Meine Beide werden gegrätscht... Hallo, hallo? Das Wort "Gebärmutter" schiesst mir durch den Kopf.... will ich das? Bevor ich aber auch nur irgendeine Reaktion setzen kann, rückt der Mann meinen Papierslip zurecht. Zurecht ist nicht das richtige Wort - er zieht ihn vielmehr hinunter? zur Seite? Doch dann werden schon meine Innenschenkel massiert. Auch an den oberen Regionen meiner Schenkel, wo ich sonst nur durch "liebende Hände" meiner Lover berührt wurde.

Wie beim "ersten" Mal mit einem neuen Liebhaber spannt sich mein Körper an - alle Muskel verfallen in die Spannung vor einem Start zu einem 100 m Lauf. Doch die flüssigen, gar nicht zögernden Bewegungen der Hände vermitteln mir so was wie Normalität, übliche Bewegungen am Körper einer zur Massierenden - nichts, rein gar nichts deuten darauf hin, mein Körper wäre ausschlaggebend. Das entspannt kurzfristig.

Kurzfristig bis zum Hinwenden zu meinem Oberkörper. Ja, ich genoß schon mal vorher Ganzkörpermassagen. Meine Brüste wurden dabei aber immer ausgelassen. Ich gebe zu, von meinen 80A erkennt man nicht mehr viel, wenn ich am Rücken liege. Aber das ist noch lange kein Grund, meinen Oberkörper wie den eines Mannes zu behandeln.

Doch scheinbar entspannt diese Massage durchaus - diese Gedanken schiessen mir zwar durch den Kopf und ich bemerke Fluchtgedanken, doch die Übertragung meines Kleinhirns an die Muskeln hat ausgesetzt.

Irgendwann werde ich wie eine Puppe aufgerichtet, mein Nacken massiert, die Schultern und dann.... die Haut unter meiner Unterlippe. Ich geniesse Gesichtsmassagen durchaus, aber diese Berührung hatte was von... "na, mein Zuckergoscherl, wie gehts denn" an sich.

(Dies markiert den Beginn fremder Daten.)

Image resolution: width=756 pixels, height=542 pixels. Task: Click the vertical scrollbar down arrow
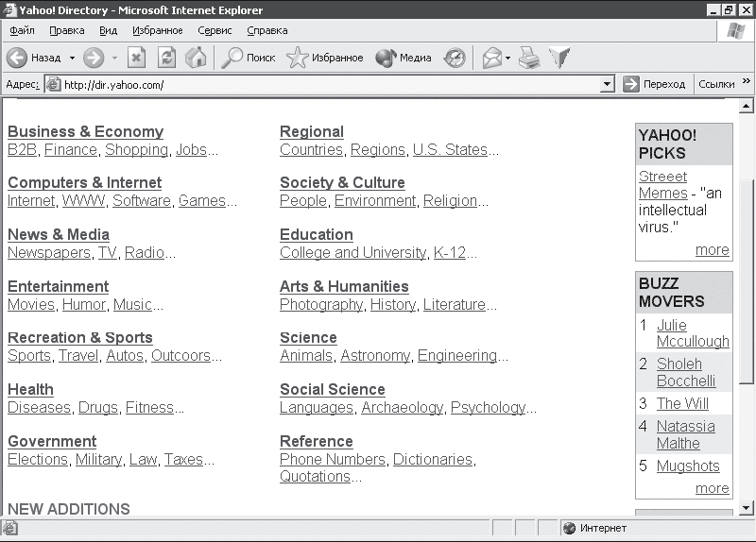click(747, 509)
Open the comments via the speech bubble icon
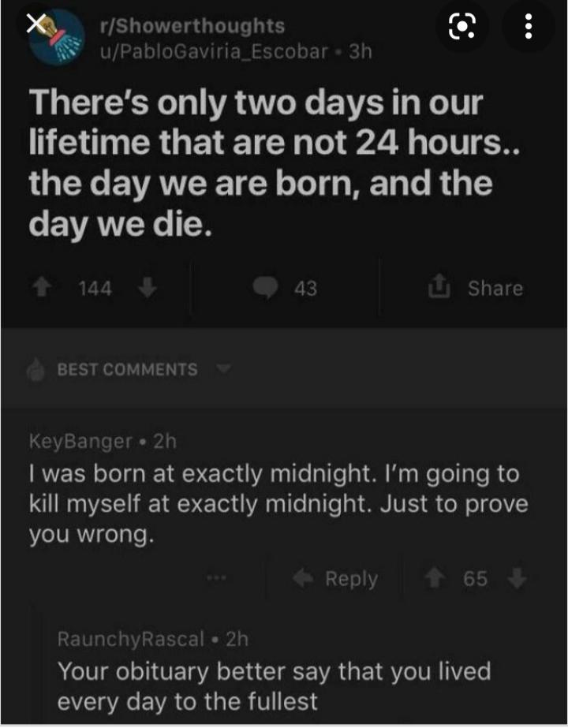568x728 pixels. click(x=268, y=288)
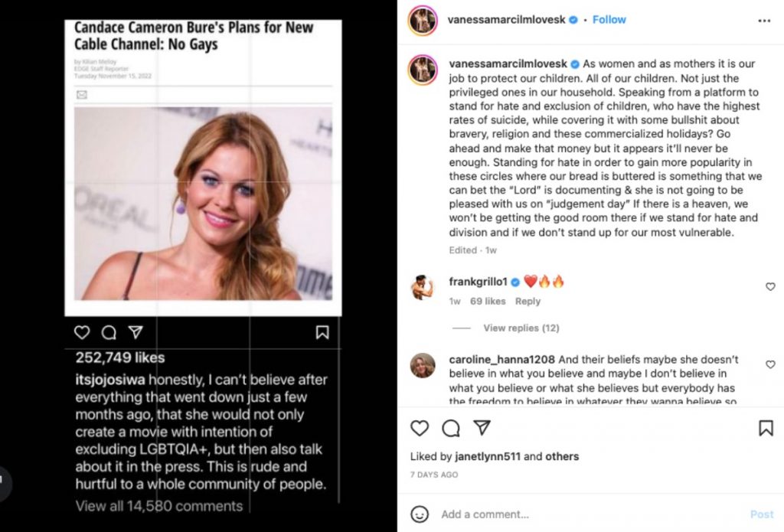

Dämmrig taumel ich wieder hinaus - in einem grünen Bademantel, vor Öl triefend. Brav befolge ich die Anweisung, noch 30 min zu rasten und dann erst zu duschen. Ich finde in dem Nebel, der mich umgibt, in der Nähe einen Liegestuhl, bette dort meinen "geschundenen" Körper und schlafe in der Sekunde ein.

Ich wurde erst wieder wach, als meine Schwester wie mit Geisterhand plötzlich neben mir auftauchte. Wir fragten uns, wozu überhaupt so ein Papierslip, den ich immer doch von Öl durchtränkt trug und der sich dadurch mehr wie eine benutzte, längst überfällige Binde anfühlte, ausgeteilt wurde.

Ungefähr so stelle ich mir Thai-Massagen vor, bei deren Vorstellung Männer meist glasige Augen und einen Ständer kriegen vor. Glasige Augen hab ich auch, Ständer naturgemäß als Frau keinen, aber auch nicht die geringste Spur von Erregung.